Laten we het debat tussen optimisten en pessimisten eens toepassen op de case van de Arabische Lente. Clay Shirky is alvast een van de optimisten. Hij stelt dat het internet en sociale media zorgen voor de totstandkoming van een vrijere publieke sfeer waar iedereen toegang toe heeft en waar de overheid zich niet of amper kan in inmengen. Hij dicht de sociale media dan ook een cruciale rol toe als katalysator van de Arabische revoluties. Ze hebben het mogelijk gemaakt dat dissidente burgers zich online konden organiseren en via het internet allerlei initiatieven opzetten (Shirky, 2011). Een man die het niet eens was met Shirky’s redenering was Gladwell. Hij vindt dat er onmogelijk bewezen kan worden dat zonder de sociale media de revoluties niet zouden hebben plaatsgevonden. Volgens hem overschat Shirky de invloed van het internet in revoluties zoals die in Egypte enorm. Het actief zijn op Facebook is nog geen garantie voor effectief protest, zo luidt zijn argument. Hij vermeldt hierbij de term ‘clicktivism’ waarmee hij doelt op het feit dat mensen online misschien wel solidair zijn en protesteren door een simpele muisklik, maar dat ze niet verder zullen gaan dan dat. (Gladwell, 2011). Meer informatie over het debat tussen Shirky en Gladwell: http://www.wired.com/2011/12/gladwell-vs-shirky/all/

De stelling van Shirky werd alvast deels onderschreven door de Egyptische overheid zelf, die uit angst voor de opstanden ertoe besliste het internet volledig af te sluiten, zo zien we op onderstaande grafiek. Het is alvast een bewijs voor het belang die het internet in de revolutie speelde.
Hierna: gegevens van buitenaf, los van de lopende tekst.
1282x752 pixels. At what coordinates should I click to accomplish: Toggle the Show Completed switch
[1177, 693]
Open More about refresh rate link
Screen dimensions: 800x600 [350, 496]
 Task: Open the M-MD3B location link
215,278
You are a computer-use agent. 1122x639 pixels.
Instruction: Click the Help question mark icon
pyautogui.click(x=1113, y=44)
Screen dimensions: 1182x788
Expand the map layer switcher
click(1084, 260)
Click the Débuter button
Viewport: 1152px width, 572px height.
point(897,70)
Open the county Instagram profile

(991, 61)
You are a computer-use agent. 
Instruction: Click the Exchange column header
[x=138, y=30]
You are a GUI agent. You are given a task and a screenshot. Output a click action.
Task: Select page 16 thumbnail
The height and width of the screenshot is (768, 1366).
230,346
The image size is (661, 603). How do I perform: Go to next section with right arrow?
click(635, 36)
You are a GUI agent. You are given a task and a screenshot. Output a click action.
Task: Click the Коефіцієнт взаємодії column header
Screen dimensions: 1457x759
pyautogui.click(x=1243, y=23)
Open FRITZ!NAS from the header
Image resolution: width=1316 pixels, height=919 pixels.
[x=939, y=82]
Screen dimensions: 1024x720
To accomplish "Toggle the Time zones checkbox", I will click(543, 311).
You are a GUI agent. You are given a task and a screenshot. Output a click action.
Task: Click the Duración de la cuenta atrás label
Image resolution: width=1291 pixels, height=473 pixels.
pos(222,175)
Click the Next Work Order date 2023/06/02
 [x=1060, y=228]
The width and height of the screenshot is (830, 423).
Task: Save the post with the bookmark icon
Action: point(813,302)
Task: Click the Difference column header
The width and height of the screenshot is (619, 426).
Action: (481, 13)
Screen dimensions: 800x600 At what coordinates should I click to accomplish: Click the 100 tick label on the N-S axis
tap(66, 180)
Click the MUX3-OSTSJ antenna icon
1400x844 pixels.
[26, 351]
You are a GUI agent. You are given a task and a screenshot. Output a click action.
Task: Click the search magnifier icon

Een grafiek van het internet verbruik in Egypte. Aanleiding voor het afsluiten van het internet is het uitkomen van deze video (waarschuwing schokkend). Hierin is te zien hoe een protesterende man wordt neergeschoten door de oproerpolitie terwijl hij geen dreiging vormt. De associated press publiceert de video, waarna plots alle ‘routes naar Egypte’ van de ‘internet kaart’ verdwijnen. Het enige stukje internet dat nog online is in Egypte is de Egyptian Stock Exchange. Want ook tijdens een crisis moet de schoorsteen roken…

Neo-luddistische utopist?

In welk kamp plaats ik nu mezelf? Wat mij betreft hebben zowel het utopistische als Neo-luddistische kamp valabele argumenten. Het zijn natuurlijk twee extremen en mijn achtergrond als politicoloog leert me dan ook dat de waarheid hoogstwaarschijnlijk ergens in het midden ligt. Nieuwe media hebben ongetwijfeld vele voordelen, maar er schuilen zeker ook enkele gevaren in. De Duitse psychiater Manfred Spitzer waarschuwt in zijn boek ‘Digitale Dementie’ dat het overmatig gebruik van internet en nieuwe media door jonge kinderen die er van jongs af aan mee opgroeien tot vroegtijdige dementie kan leiden. Dat is alvast een onrustwekkende gedachte. Hoewel niet iedereen akkoord gaat met zijn voorspelling (zie bv http://www.maurice.nl/2013/06/25/dwaallicht-spitzer/) zal pas over enkele decennia duidelijk worden of Spitzer effectief gelijk had. Onze beleidsmakers wachten best niet tot dan, want dan is het misschien te laat.  Of om af te sluiten deze levenswijsheid van Solon, een van de zeven wijzen: “‘Alles met mate’, ook nieuwe media (red.)”

Bronnen

Shirky, C. (2011). The Political Power of Social Media: Technology, the Public Sphere, and Political Change. Foreign Affairs. 28-41
Gladwell, M. (2011) Does Egypt Need Twitter?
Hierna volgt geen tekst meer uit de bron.